Intergeneric Allotetraploid xBrassicoraphanus Fruits Display a Compound Phenotype Derived from the Parents Brassica rapa and Raphanus sativus

Abstract

Hybridization and polyploidization occur in many flowering plants. In particular, hybridization between different species or genera may produce novel plant species with neomorphic phenotype. Although hybrids from interspecific or intergeneric crosses are generally hard to obtain. xBrassicoraphanus, also known as Baemoochae, was successfully produced as a newly synthesized intergeneric allotetraploid between Chinese cabbage (Brassica rapa L.) and radish (Raphanus sativus L.). One of the distinct characteristics is a compound morphology of the xBrassicoraphanus pistil and silique. The pistil and silique of xBrassicoraphanus display discrete but mixed features of both Chinese cabbage and radish.
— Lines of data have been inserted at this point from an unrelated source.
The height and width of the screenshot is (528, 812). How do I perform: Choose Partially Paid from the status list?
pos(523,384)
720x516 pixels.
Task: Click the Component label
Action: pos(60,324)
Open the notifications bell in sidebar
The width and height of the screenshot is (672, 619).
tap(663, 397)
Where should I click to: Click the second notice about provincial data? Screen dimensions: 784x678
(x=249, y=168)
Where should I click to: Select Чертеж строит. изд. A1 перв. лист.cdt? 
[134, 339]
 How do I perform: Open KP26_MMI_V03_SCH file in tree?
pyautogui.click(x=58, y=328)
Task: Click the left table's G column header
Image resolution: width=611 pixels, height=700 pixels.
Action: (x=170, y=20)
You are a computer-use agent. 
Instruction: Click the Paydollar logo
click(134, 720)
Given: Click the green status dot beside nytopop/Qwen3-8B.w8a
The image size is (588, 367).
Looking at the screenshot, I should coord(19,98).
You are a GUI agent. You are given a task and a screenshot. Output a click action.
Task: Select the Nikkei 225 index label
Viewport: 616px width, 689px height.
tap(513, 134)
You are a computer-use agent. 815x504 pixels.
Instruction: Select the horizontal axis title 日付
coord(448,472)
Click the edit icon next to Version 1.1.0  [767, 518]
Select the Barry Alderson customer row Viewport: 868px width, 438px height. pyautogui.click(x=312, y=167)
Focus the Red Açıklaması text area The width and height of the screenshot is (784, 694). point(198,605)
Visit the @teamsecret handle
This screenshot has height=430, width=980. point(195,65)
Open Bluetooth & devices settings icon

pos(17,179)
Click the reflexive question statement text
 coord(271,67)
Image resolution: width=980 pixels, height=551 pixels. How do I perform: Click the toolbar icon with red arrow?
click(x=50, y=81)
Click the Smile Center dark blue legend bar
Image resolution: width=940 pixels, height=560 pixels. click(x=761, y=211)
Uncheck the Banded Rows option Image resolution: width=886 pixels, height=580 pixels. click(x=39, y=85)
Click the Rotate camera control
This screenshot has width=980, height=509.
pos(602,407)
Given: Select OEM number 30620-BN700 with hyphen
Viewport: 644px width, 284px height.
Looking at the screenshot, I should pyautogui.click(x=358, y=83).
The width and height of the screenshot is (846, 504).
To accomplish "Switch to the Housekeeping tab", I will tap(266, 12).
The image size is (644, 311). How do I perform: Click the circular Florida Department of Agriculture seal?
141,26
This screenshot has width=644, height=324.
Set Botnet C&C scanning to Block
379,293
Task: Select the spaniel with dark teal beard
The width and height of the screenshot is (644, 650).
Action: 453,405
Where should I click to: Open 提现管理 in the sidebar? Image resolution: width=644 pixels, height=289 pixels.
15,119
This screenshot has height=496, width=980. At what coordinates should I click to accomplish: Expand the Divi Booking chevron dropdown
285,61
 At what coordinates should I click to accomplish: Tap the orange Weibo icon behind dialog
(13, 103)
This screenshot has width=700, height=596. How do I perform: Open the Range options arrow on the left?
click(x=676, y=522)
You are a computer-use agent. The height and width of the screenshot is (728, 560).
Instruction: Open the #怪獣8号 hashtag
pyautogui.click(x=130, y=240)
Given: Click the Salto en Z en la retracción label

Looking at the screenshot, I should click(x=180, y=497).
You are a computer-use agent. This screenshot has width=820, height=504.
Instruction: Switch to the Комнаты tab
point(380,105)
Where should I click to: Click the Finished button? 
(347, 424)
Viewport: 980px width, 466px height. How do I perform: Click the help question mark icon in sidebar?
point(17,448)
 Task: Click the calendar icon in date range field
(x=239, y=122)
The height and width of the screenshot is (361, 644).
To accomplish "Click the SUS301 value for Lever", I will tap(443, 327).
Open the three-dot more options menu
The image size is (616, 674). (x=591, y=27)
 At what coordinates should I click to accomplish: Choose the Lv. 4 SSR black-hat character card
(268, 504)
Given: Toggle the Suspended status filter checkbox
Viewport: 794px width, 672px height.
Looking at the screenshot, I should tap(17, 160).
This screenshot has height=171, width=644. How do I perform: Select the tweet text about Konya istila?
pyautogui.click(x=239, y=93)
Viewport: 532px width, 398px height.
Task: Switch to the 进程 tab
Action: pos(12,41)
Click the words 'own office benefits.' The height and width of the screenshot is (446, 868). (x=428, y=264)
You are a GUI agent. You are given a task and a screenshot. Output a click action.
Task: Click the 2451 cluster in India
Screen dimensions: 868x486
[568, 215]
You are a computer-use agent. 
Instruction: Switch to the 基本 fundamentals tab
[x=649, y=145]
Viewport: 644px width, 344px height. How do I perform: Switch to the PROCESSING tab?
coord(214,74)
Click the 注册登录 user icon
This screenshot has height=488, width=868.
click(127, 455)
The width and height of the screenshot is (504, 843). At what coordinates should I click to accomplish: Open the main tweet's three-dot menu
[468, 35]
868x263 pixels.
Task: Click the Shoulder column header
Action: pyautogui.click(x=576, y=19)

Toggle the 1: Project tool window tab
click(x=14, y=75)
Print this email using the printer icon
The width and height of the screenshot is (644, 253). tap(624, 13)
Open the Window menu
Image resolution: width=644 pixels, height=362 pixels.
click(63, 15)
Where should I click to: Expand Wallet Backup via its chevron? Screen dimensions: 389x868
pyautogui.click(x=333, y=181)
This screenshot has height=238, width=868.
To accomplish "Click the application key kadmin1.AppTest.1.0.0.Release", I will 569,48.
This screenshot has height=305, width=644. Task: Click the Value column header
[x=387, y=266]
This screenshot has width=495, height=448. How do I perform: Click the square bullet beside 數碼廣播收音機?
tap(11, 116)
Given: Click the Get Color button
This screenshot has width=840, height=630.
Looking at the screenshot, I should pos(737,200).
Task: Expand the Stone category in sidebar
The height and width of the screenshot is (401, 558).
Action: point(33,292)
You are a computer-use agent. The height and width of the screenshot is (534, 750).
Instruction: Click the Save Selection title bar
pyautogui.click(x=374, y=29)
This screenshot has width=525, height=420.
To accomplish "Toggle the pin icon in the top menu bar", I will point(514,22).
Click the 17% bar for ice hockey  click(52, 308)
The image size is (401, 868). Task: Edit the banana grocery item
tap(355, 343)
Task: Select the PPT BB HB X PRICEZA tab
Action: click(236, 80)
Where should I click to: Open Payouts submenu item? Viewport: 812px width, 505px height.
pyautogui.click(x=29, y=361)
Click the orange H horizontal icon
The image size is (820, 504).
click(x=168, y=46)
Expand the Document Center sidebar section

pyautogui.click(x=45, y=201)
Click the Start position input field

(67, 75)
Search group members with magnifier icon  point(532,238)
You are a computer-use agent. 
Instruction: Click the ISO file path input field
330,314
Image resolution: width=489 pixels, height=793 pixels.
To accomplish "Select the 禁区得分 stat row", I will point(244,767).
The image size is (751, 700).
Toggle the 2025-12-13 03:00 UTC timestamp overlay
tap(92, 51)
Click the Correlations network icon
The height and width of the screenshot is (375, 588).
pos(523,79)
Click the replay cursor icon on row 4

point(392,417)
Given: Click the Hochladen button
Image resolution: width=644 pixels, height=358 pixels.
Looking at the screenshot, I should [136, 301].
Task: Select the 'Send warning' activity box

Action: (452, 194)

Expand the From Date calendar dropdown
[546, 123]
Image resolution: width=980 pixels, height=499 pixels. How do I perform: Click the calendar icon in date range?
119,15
In this study, we examined the reproductive development of xBrassicoraphanus focusing on the pistil and silique formation and dehiscence. xBrassicoraphanus produces the flowers whose organ structures are similar in shape to the parents, but with a silique formation intermediate between Chinese cabbage and radish silique. For example, distal segment of the xBrassicoraphanus silique resembles that of radish. These segments are indehiscent after maturation. However, the shape of proximal segment of xBrassicaraphanus fruit coincides with that of Chinese cabbages silique. Proximal segment form dehiscence zone of valves through the replum, allowing the segments to separate. Interestingly, an unusual transverse cleft appears at the junction of proximal and distal segment, forming a joint region structure. To investigate duplicate gene alteration in fruit development, we isolated homologs of major genes in the fruit development genetic pathway of Arabidopsis. We explained fruit development by comparing gene expression levels between xBrassicoraphanus and its parents. This study is an example to show how altered expression of duplicate genes after genome hybridization makes neomorphic phenotype.